Then there was the job in the canteen of a factory, where I worked alone, cooking up various feasts for the night-shift workers.
Despite having to prepare food for at least three different meals, plus a vegetarian option, all anyone ever ordered was sausage and curry chips.
Chefs don't necessarily have to like each other, and they quite often don't, but special contempt is saved for managers and owners. They are considered to be fools who have no understanding of the pain and difficulties the chefs are going through. I once had a manager who insisted that the chefs were no longer allowed cigarette breaks. His naivety was exposed here; most chefs smoke, and the ones who don't soon start, otherwise they would never get a break.
He barely avoided a mass walkout by agreeing the cigarette breaks were sacred.
Quite often a cook won't turn up for work. Even if sacked, they can just move to the restaurant across the road. Unless a chef is known to be a complete disaster, he will find employment.
There is always somewhere that needs a chef, any chef, to get them through the next few months.
In my last restaurant job I found myself elbow-deep in old dishwasher water, trying to find whatever was blocking the plughole.

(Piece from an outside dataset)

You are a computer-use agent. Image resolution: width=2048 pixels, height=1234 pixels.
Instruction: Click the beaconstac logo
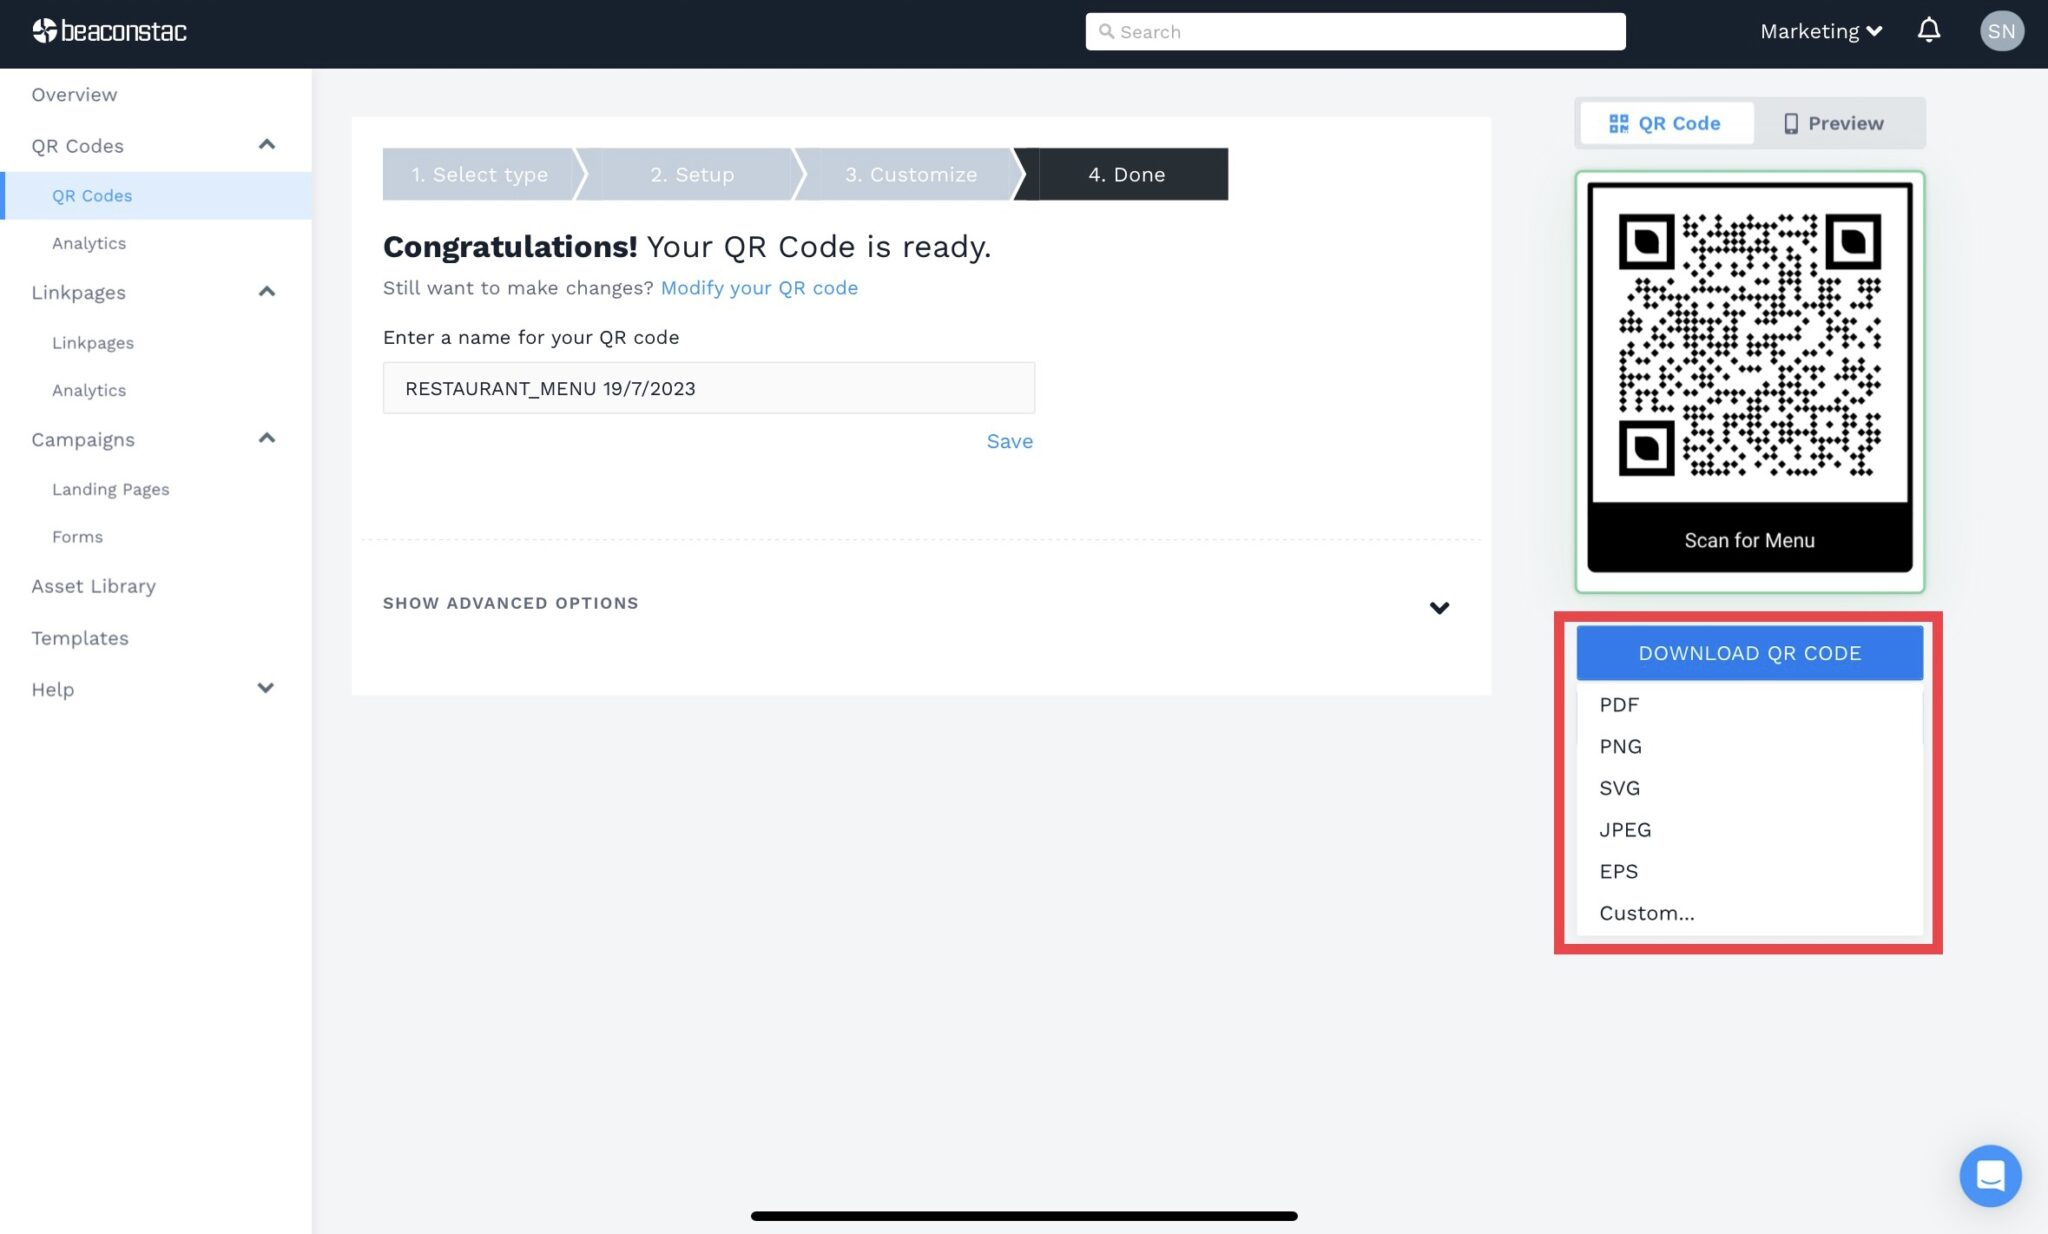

It was, as it happens, an open-plan kitchen, and the diners could see me doing this. When I found a big piece of broccoli stuck in the dishwasher, I removed it, made sure the maching was working again, and retired from the profession.
It's fashionable now to be a chef, but for the life of me I don't know why.
Having done it for years, I know there is nothing glamorous about the trade. The majority of culinary grafters never get to make their hollandaise sauce in front of the TV cameras.